1. Die von Ihnen zitierte Aus­sage bezieht sich auf die Situa­tion ab 1999 bzw. 2002, d.h. im bzw. nach dem letzten, recht massiven Ausbau der aus allge­meinen Haushaltsmitteln des Bundes geleisteten Zahlungen an das Budget der GRV. Eine Summierung der in den voran­gegangenen Jahren aufgelau­fenen "Defizite" wegen gerin­gerer Bundesmittel wäre einem umlagefinanzierten Siche­rungssystem völlig unangemes­sen: Würde der Bund die auf diesem Wege genommenen "Kredite" zu irgendeinem Zeit­punkt tilgen, hätte das ganz andersartige Konsequenzen für die intergenerationelle Lastver­teilung als eine ordnungsge­mäße laufende Finanzierung sie gehabt hätte.

2. Für den damit abgegrenzten Zeitraum liegen mir -- sicherlich auch Ihnen -- die zuletzt von Reineke (2012) aktualisierten Angaben des VDR bzw. neuer­dings der DRV vor. Sie stützen die von mir getroffene Aussage für die vom VDR 1995, d.h. auf dem Höhepunkt einer sinnvol­len Diskussion über die Finan­zierung versicherungsfremder Leistungen durch erhöhte Bun­desmittel, getroffene Abgren­zung solcher Leistungen ohne Wenn und Aber. Die von der DRV selbst ins Spiel gebrachte "erweiterte Abgrenzung" halte ich dagegen nicht für sachge­recht.

a) Bei der Diskussion über das zukünftige Finanzierungsver­fahren der GRV wurde Mitte der 1950-er Jahre darauf hinge­wiesen, dass ein Vorteil des Umlageverfahrens darin liege, dass die Bevölkerung der da­maligen DDR zu gegebener Zeit ohne Friktionen in das Sys­tem aufgenommen werden könne (vgl. Nell-Breuning 1956, S. 100f.). Dass die -- bei gewis­sen andauernden Differenzie­rungen der Rechnungsgrund­lagen -- bundeseinheitliche Rentenversicherung angesichts der divergierenden Arbeits­marktentwicklung ab 1991 fak­tisch eine regionale Ausgleichs­funktion angenommen hat, kann als solches noch nicht als versicherungsfremd gewertet werden. Mit im Kern demsel­ben Argument hat die damali­ge Bayerische Staatsregierung in den 1990er Jahren gelegent­lich eine regionale Differenzie­rung von Renten- und v.a. Krankenversicherungssystem gefordert, um "Süd-Nord-Transfers" zu vermeiden. Das ließe sich künstlich beliebig weiter treiben, widerspricht aber Grundideen unserer bun­desstaatlichen Finanzverfas­sung und Sozialordnung.

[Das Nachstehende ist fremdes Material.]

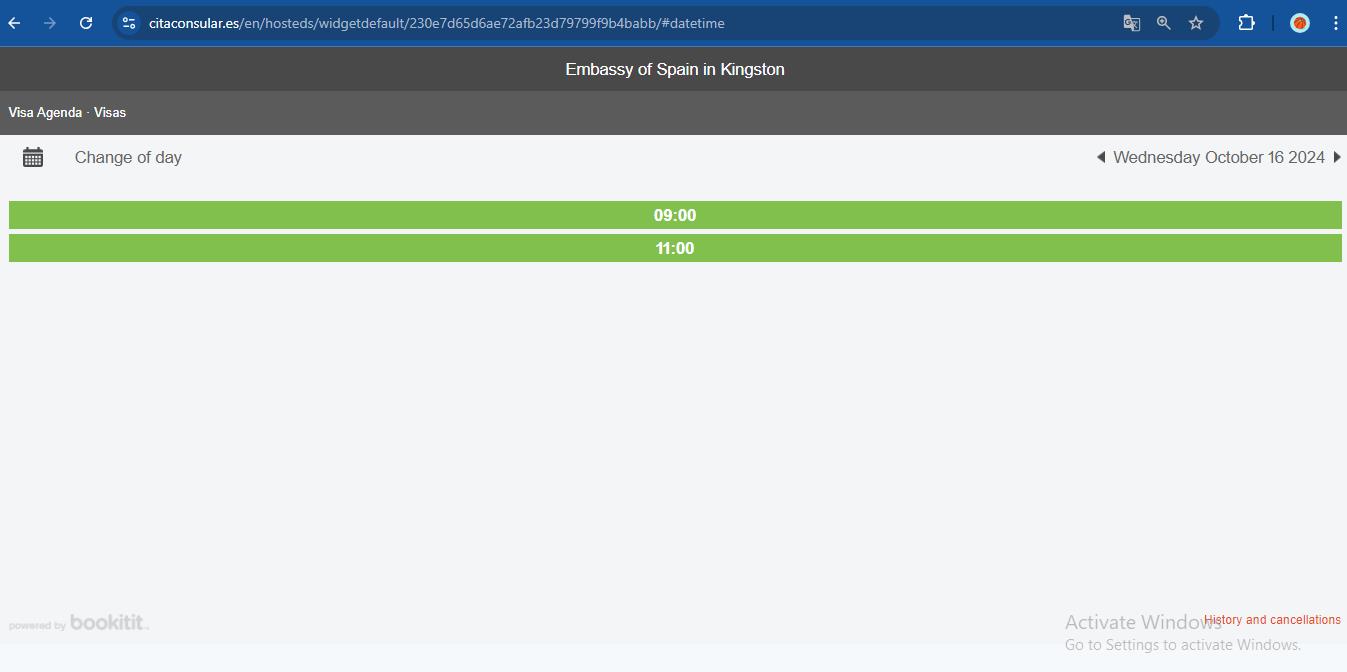View site information icon in address bar
The image size is (1347, 672).
pos(129,23)
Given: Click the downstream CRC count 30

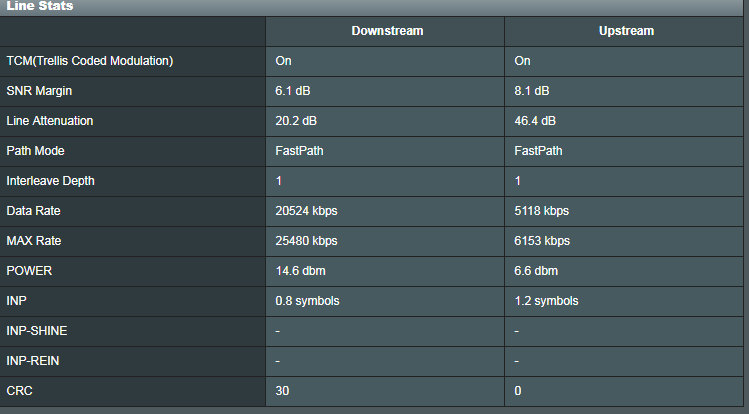Looking at the screenshot, I should pos(282,391).
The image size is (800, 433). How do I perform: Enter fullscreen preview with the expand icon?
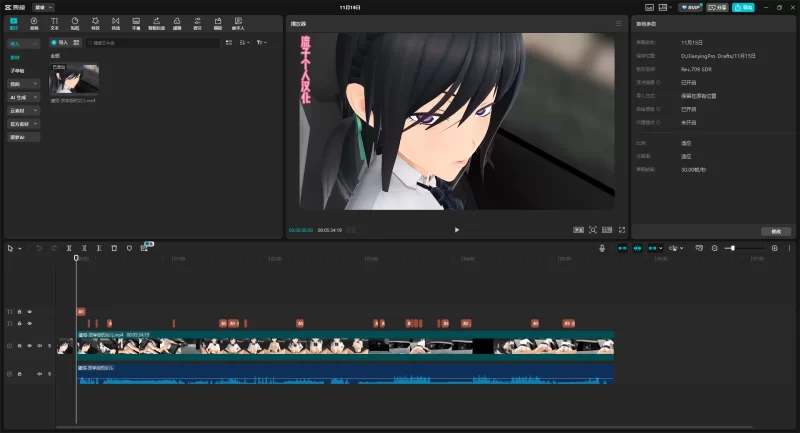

b) Die Absicherung Hinterblie­bener wird seit 1911 als eines der drei zentralen Versiche­rungselemente (Invalidität, Langlebigkeit, Hinterbliebe­nenschaft) der deutschen Re­gelalterssicherung geführt. Un­ter stark gewandelten sozio-ökonomischen Rahmenbedin­gungen könnte man über diese Rolle in jüngerer Zeit sicherlich diskutieren. Ich habe in einer eigenen Forschungsarbeit -- allerdings aus Anreizgründen -- bereits eine Abschaffung von Witwen- und Witwerrenten empfohlen (Werding 2008). Um diese Leistung mit den von Ih­nen intendierten Folgen (einer entsprechenden Erhöhung der Bundesmittel) als versiche­rungsfremd zu klassifizieren, bedürfte es angesichts der lan­gen Tradition und der dabei gegebenen Leistungsverspre­chen m.E. aber eines expliziten, gesetzlichen Beschlusses. Fer­ner müsste man bei einer Aus­grenzung aus den versicherten Risiken wohl hinreichend lange Übergangsfristen gewähren.

3. Die eigentlichen Herausfor­derungen für die zukünftige Finanzierung unseres Renten­systems sehe ich schließlich an ganz anderer Stelle. Sie kennen möglicherweise einige meiner angewandteren Arbeiten zu den absehbaren Effekten des demographischen Wandels für das deutsche Rentensystem. Diesen Problemen kann mit Mitteln der Umfinanzierung (Bundesmittel statt Beitrags­aufkommen o.ä.) nicht begeg­net werden.